[Supplied data — start]

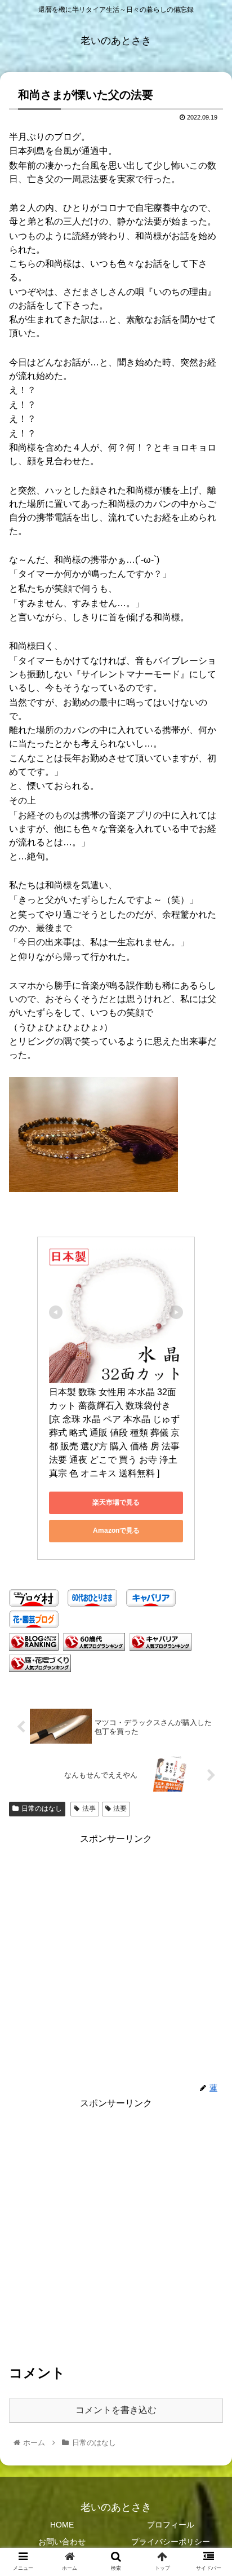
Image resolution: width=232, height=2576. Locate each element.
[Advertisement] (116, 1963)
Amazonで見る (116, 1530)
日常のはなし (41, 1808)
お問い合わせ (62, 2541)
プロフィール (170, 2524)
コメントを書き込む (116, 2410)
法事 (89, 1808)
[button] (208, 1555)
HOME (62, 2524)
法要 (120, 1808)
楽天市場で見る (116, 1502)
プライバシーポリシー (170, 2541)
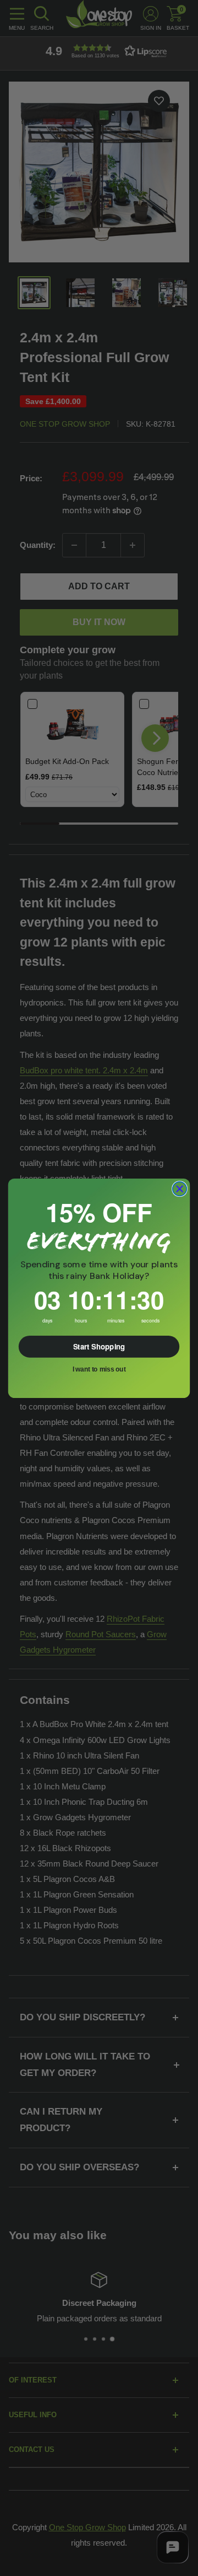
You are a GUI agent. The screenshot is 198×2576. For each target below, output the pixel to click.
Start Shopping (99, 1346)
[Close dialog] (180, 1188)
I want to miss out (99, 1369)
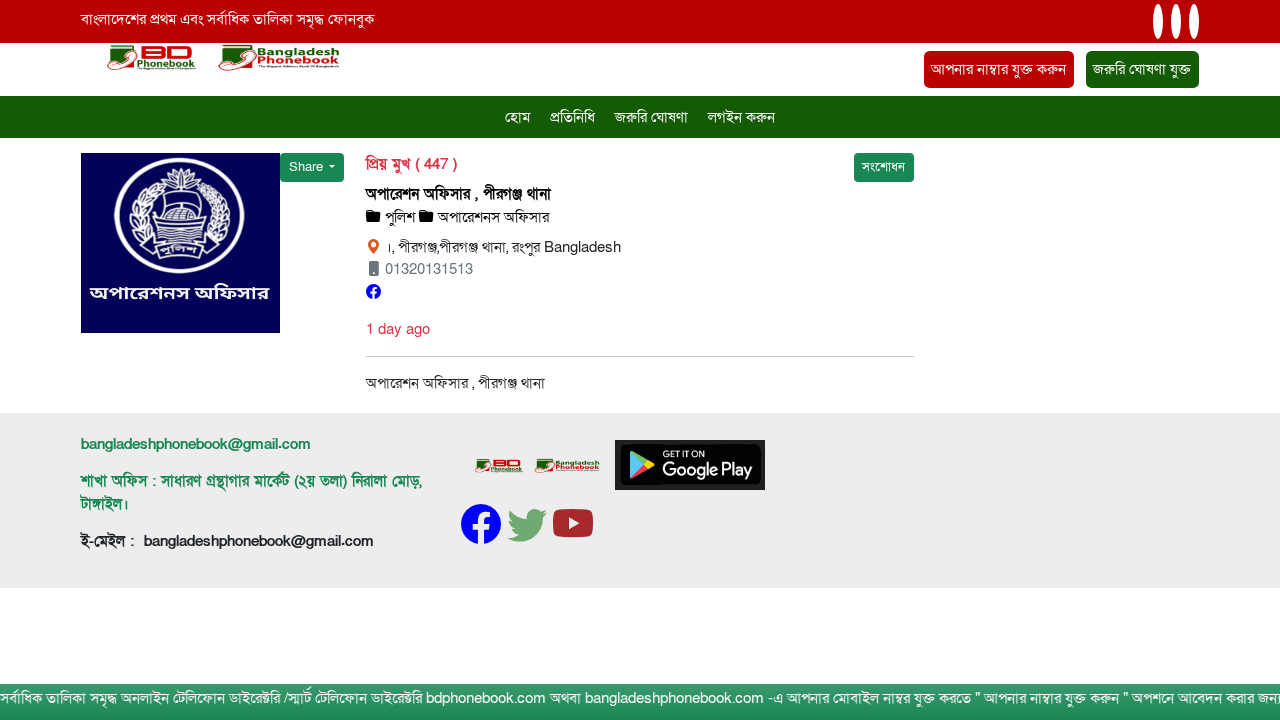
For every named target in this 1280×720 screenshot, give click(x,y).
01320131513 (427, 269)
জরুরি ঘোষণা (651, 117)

[Supplied data — finish]

- **Exercise prompt**
Keep to the stretch from the line containing "お問い合わせ (62, 2541)" through the line containing "[Close dialog] (180, 1188)", both ends included, and copy it exactly from the listing above, minus the pictures.

- **Output below**
お問い合わせ (62, 2541)
プロフィール (170, 2524)
コメントを書き込む (116, 2410)
法事 (89, 1808)
[button] (208, 1555)
HOME (62, 2524)
法要 (120, 1808)
楽天市場で見る (116, 1502)
プライバシーポリシー (170, 2541)
You are a GUI agent. The screenshot is 198×2576. For each target below, output the pixel to click.
Start Shopping (99, 1346)
[Close dialog] (180, 1188)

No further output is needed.